Le séminaire méthodologique est un des trois séminaires transversaux du Lab’URBA. Organisé annuellement, il a pour objectif de proposer un espace de réflexion collective et de partage d’expérience sur des aspects de méthodologie en lien avec nos travaux de recherche et constitue ainsi un temps fort de la vie collective du laboratoire. 

Sa première édition (17 mars 2023) fût consacrée à la thématique du bricolage méthodologique qui imprègne nos pratiques de recherche. La place des informations collectées à partir d'archives et la manière dont celles-ci sont collectées, agencées, utilisées ou encore les enjeux en lien avec le bricolage méthodologique tel qu'il peut se poser spécifiquement dans le cadre de thèses réalisées en CIFRE furent au cœur de ces premiers échanges.

La deuxième édition (15 mars 2024) sera, dans la continuité, consacrée à la place du document dans nos méthodologies de recherche.

1ère édition : Bricolage méthodologique - 17 mars 2023

Cette première édition est consacrée à la thématique du bricolage méthodologique qui imprègne de manière transversale nos pratiques de recherche. Dans son sens figuré, la notion de bricolage fait référence à un « travail intellectuel à la méthode improvisée, soumise aux circonstances » (Le Robert). Le bricolage représente la partie complexe et informelle (Meunier et al., 2013) du travail du chercheur.e qui doit « faire avec les moyens du bord » (Levi-Strauss, 1960), arrangeant des outils et matériaux hétéroclites, mais à sa portée, pour construire son dispositif méthodologique. Deux aspects nous interrogeront principalement : d’abord l’improvisation, induisant l’idée d’une adaptation nécessaire de la méthodologie ; ensuite les circonstances qui la font naître et la contraignent.

 

Résumés :

 

 "Les enjeux du bricolage d'archives au début d'une recherche doctorale : filtrer, conserver et comparer", Adrien Duval (UGE)

→ OBJECTIF:
Reprenez le texte sur le séminaire méthodologique du Lab’URBA en enchaînant directement après sa dernière ligne.

→ SECTION DE DONNÉES:
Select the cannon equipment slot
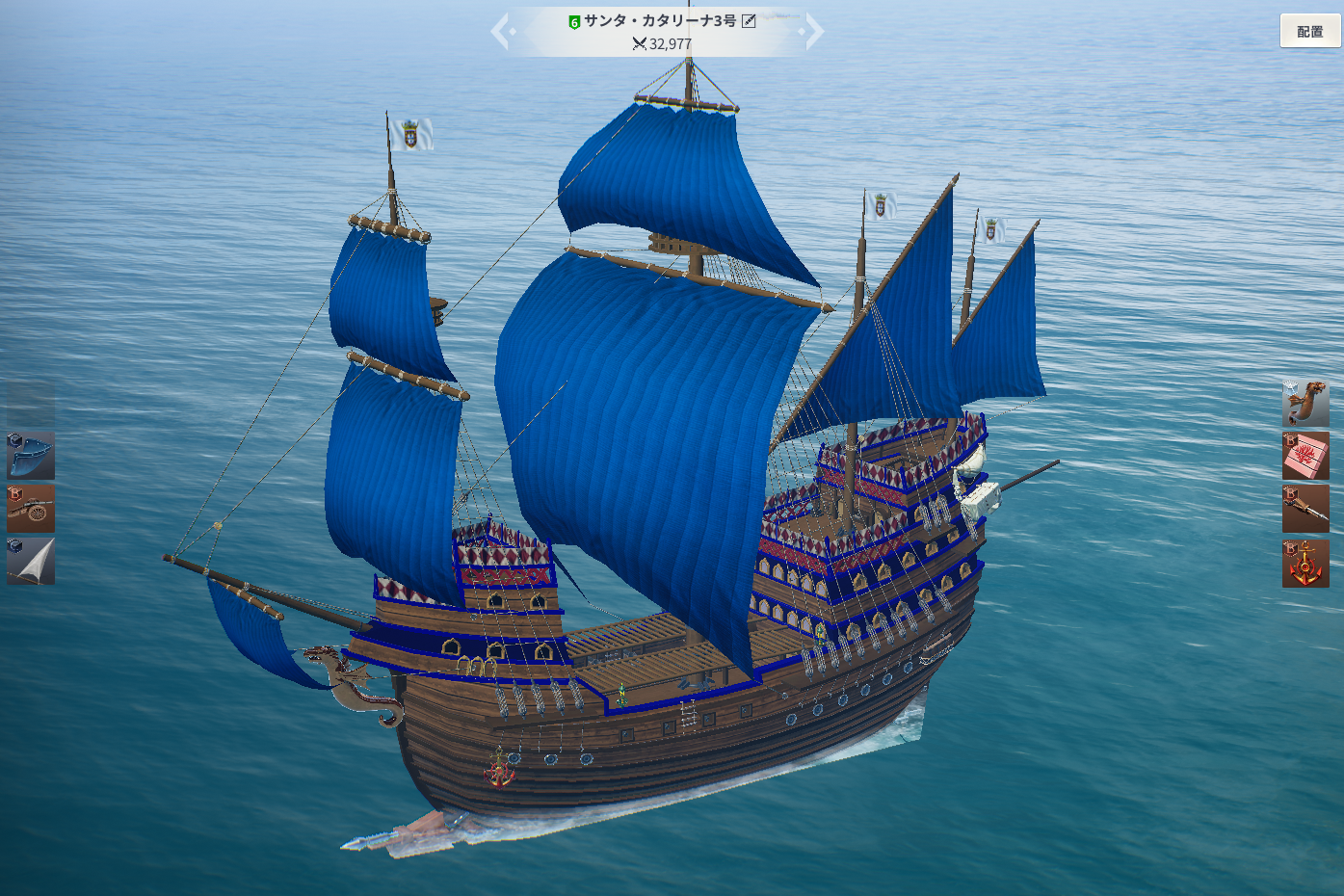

→ RÉPONSE:
De prime abord, la notion de bricolage méthodologique semble réservée aux chercheurs et chercheuses plongé.e.s sur leur terrain, in situ, confronté.e.s à la nécessité de composer, décomposer et recomposer en permanence leur rapport àcelui-ci. Cependant, il s’agira ici de prendre le contrepied de cette approche en interrogeant les vertus, les modalités et les angles-morts d’une anticipation des choix à venir en amont d’une démarche de recherche. A partir du cadrageméthodologique mis en place en première année de doctorat autour d’une recherche archivistique sur les réaménagements du quartier de la gare Montparnasse dans la deuxième partie du XXème siècle, nous interrogerons la préparation des choix à venir en matière de filtrage, de conservation et de comparaison des matériaux collectés. S’agit-il d’éviter le bricolage méthodologique en tentant de construire un dispositif destiné à couvrir toutes les circonstances et répondre à toutes les questions ? S’agit-il au contraire d’en embrasser la philosophie en assumant une posture souple et humble face à son objet de recherche ? C’est en tout cas avec cette notion que nous discuterons la phase préparatoire d’une recherche ancrée dans le temps long et dans une définition plurielle de l’archive.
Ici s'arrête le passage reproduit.